CBS LATE MOVIE MONTH: Matilda (1978)

EDITOR’S NOTE: Matilda was on the CBS Late Movie on December 23, 1985.

When Melvin Simon Productions out up half the cash for this movie, they made nearly half a million in profit by selling the TV rights  to CBS for $2.5 million, foreign sales which went around $1.6 million and American-International Pictures paid an advance of $1.8 million on the movie.

The fact that anyone made any money on this upsets me to no end, because this is amongst the most terrifying movies I’ve ever seen. The decision to not use a real kangaroo and instead spend thirty grand on a suit with Gary Morgan in it will give me nightmares for the rest of my life.

At one point, my wife walked in as the kangaroo had been hit for the first time and started loudly screaming and she said, “Why would anyone watch this?”

I just sheepishly looked at her and she left the room.

Clive Revill plays Billy Baker, the Irish pub owner who somehow gets the ownership of the boxing kangaroo Matilda. He alone has the power to see you in the audience and will speak to you through the fourth wall twice in this movie.

Elliot Gould, who plays Bernie Bonnelli, the man who thinks he can make money off a boxing kangaroo, said of this movie, “When Al Ruddy wanted to buy back my position, my points in the picture, he offered me hundreds of thousands of dollars, which at that point I decided would be bad karma. That was bad judgment on my part.”

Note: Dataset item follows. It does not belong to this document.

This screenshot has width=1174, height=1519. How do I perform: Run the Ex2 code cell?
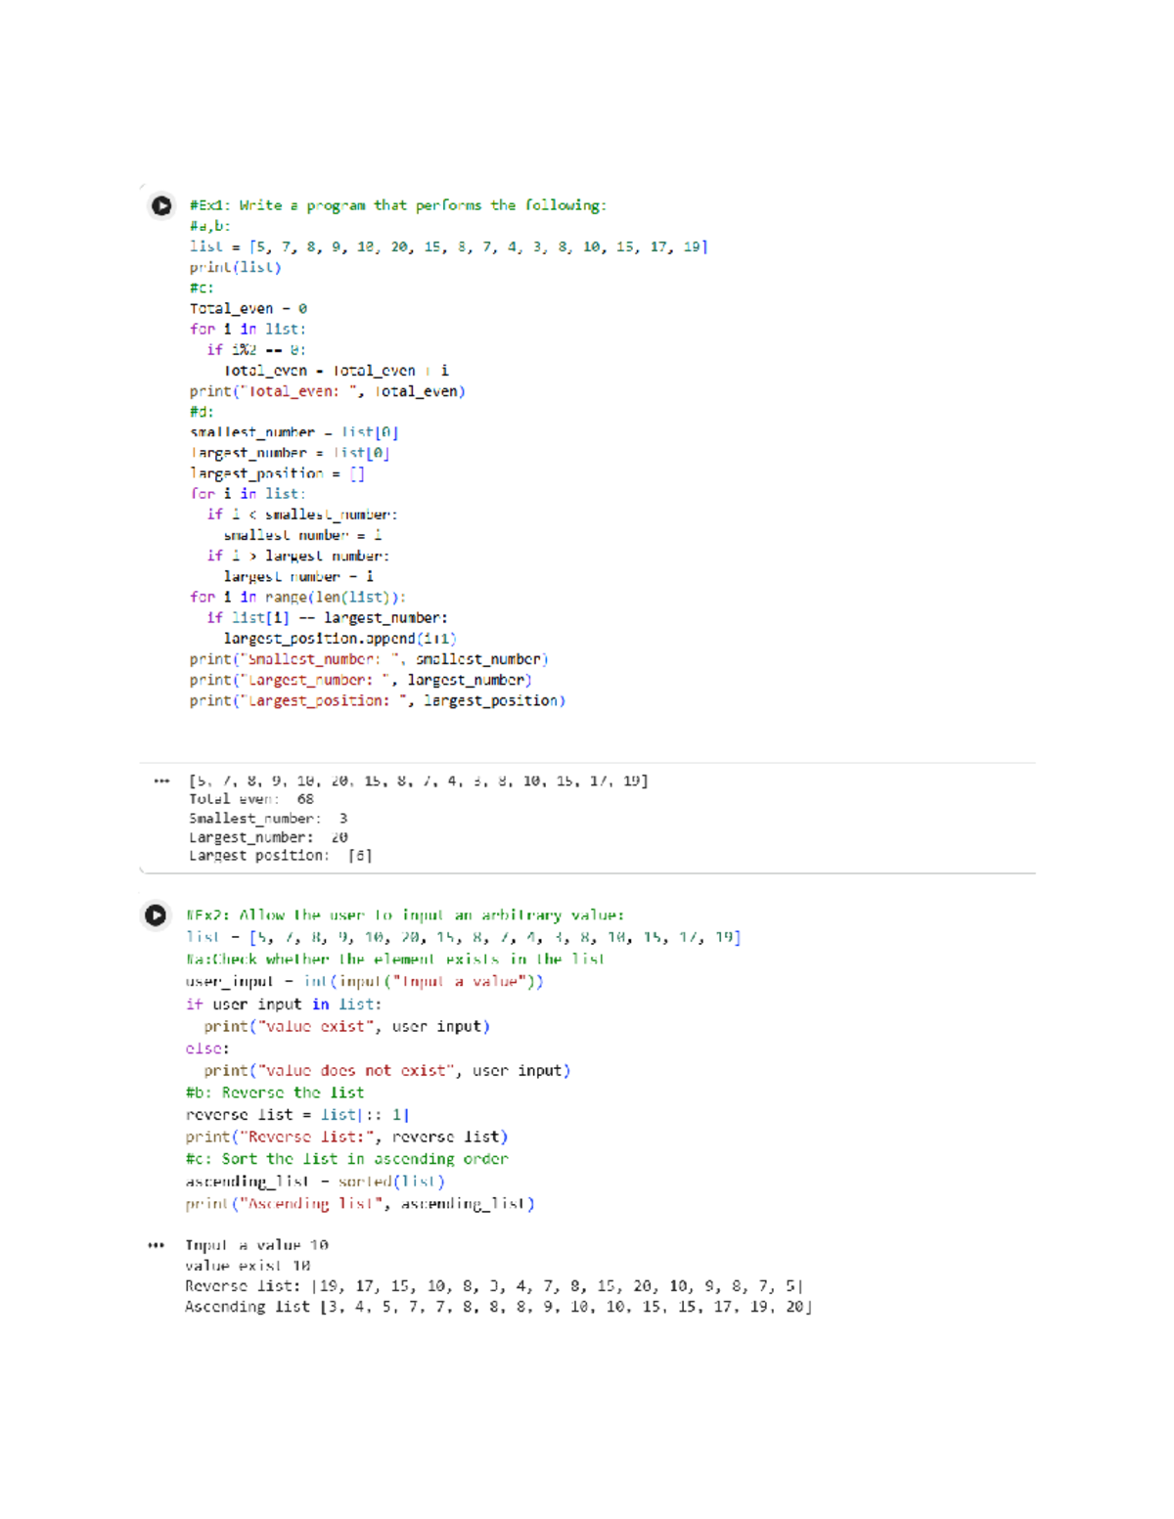156,915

I have no idea why Karen Carlson’s character falls in love with him, but I am fascinated by the fact that this movie is filled with so many of my favorite actors: Lionel Stander, Robert Mitchum and even Roberta Collins. Even more amazingly, this came out the same year that Gould made The Silent Partner, so he wasn’t hurting for work.

It also gets Harry Guardino into another animal movie in the same year, as he would also be in Every Which Way But Loose, while Roy Clark takes a break from Hee-Haw to play Wild Bill Wildman.

Directed by Daniel Mann, yes, the same man who made Willard and Our Man Flint, this was written by Timothy Galfas, Paul Gallico and the aforementioned Ruddy. They made a movie that’s supposedly for kids but in which organized crime figures try to cut off the tail of a kangaroo and shameless promoter Gould makes the kangaroo literally do carny shoot boxing against marks in the audience. It’s upsetting, the suit is uncanny valley dead eye nightmare fuel for the rest of your life and, well, at least Mitchum and Gould got to smoke a joint together every day at lunch. I’d make any movie if I got to smoke with Mitchum, the star of one of my favorite movies of all time — The Night of the Hunter — and someone who seemed full of venom and hilarious stories with every interview I’ve ever read. Just don’t get in his way with your camera when he has a basketball in his hands.

References

  1. Hidden Films. The Lesser Known (or Less Celebrated) Films of Elliot Gould (Part One)

2 thoughts on “CBS LATE MOVIE MONTH: Matilda (1978)

  1. You nailed it. This is one of the worst, most misguided, and disturbing films I’ve ever seen–and it was intended for kids. It will go down as a mystery for the ages how Elliot Gould could appear in one of the best films of 1978, The Silent Partner, and Matilda, one of the worst. That kangaroo is scarier than the thing Isabelle Adjani beds in Possession.